How i structure my react apps

Folder structure matters. Here’s how I organize my React apps to stay scalable, readable, and easy to maintain.

January 2, 2025

A messy codebase slows you down. A good structure doesn’t guarantee a great app, but it makes everything easier: onboarding, debugging, testing, and scaling. Here's how I structure my React apps after years of building real-world projects.

The basics

I start with a flat foundation and scale only when needed. No premature abstraction.


src/
app/            # routes and pages
components/     # shared UI components
features/       # isolated feature modules
lib/            # utilities, hooks, constants
types/          # global TypeScript types
styles/         # global styles or themes

app/ – entry points and routing

If I use Next.js or Remix, this is the file-based routing system. Otherwise, I keep top-level pages here and treat them as composition roots, they pull in layouts and feature components.

components/ – dumb UI

These are reusable, stateless components. Think:

  • Button
  • Card
  • Input
  • Dialog

They handle display only, no app logic. Styled with Tailwind or any atomic CSS utility.

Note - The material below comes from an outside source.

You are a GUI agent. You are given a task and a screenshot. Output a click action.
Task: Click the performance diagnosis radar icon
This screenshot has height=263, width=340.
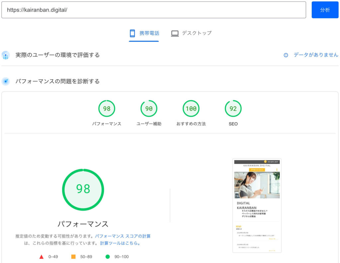[x=6, y=81]
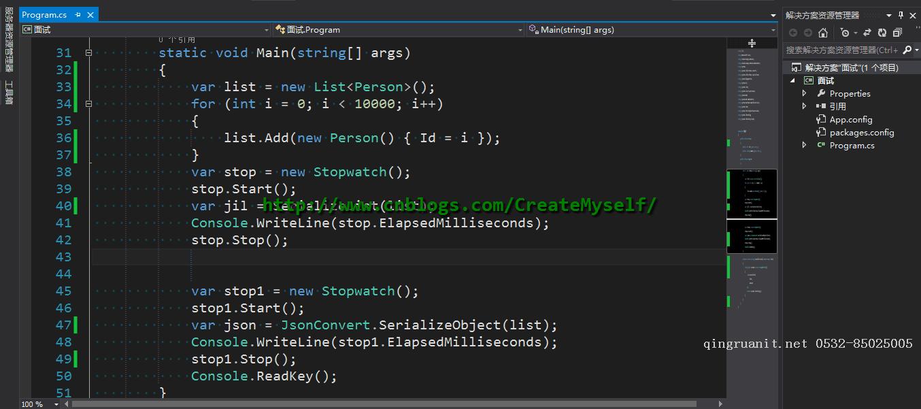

features/ – self-contained modules

Each feature lives in its own folder:


features/
auth/
login-form.tsx
use-login.ts
api.ts
dashboard/
widget.tsx
data.ts

Each folder handles its own logic, UI, and API interaction. This scales better than dumping everything into /components.

lib/ – helpers, hooks, utils

Small pieces used across the app:

  • lib/fetcher.ts
  • lib/useMediaQuery.ts
  • lib/format.ts

Keep them pure, testable, and decoupled from app state.

types/ – app-wide types

All shared types go here. I avoid polluting global types unless necessary.


types/
user.ts
api.ts
env.d.ts

styles/ – themes or CSS vars

Mostly used for Tailwind configs, tokens, or global styles. Sometimes I colocate scoped styles, but this holds the system-level stuff.

Bonus: config/, hooks/, context/

Only if needed. I don’t create these folders by default. Once a pattern emerges (like 5+ hooks in lib), I extract.

Conclusion

There’s no one right way, but structure reflects how you think. Keep it simple, modular, and scalable. Optimize for clarity. Refactor when needed. Codebases are living systems, not blueprints.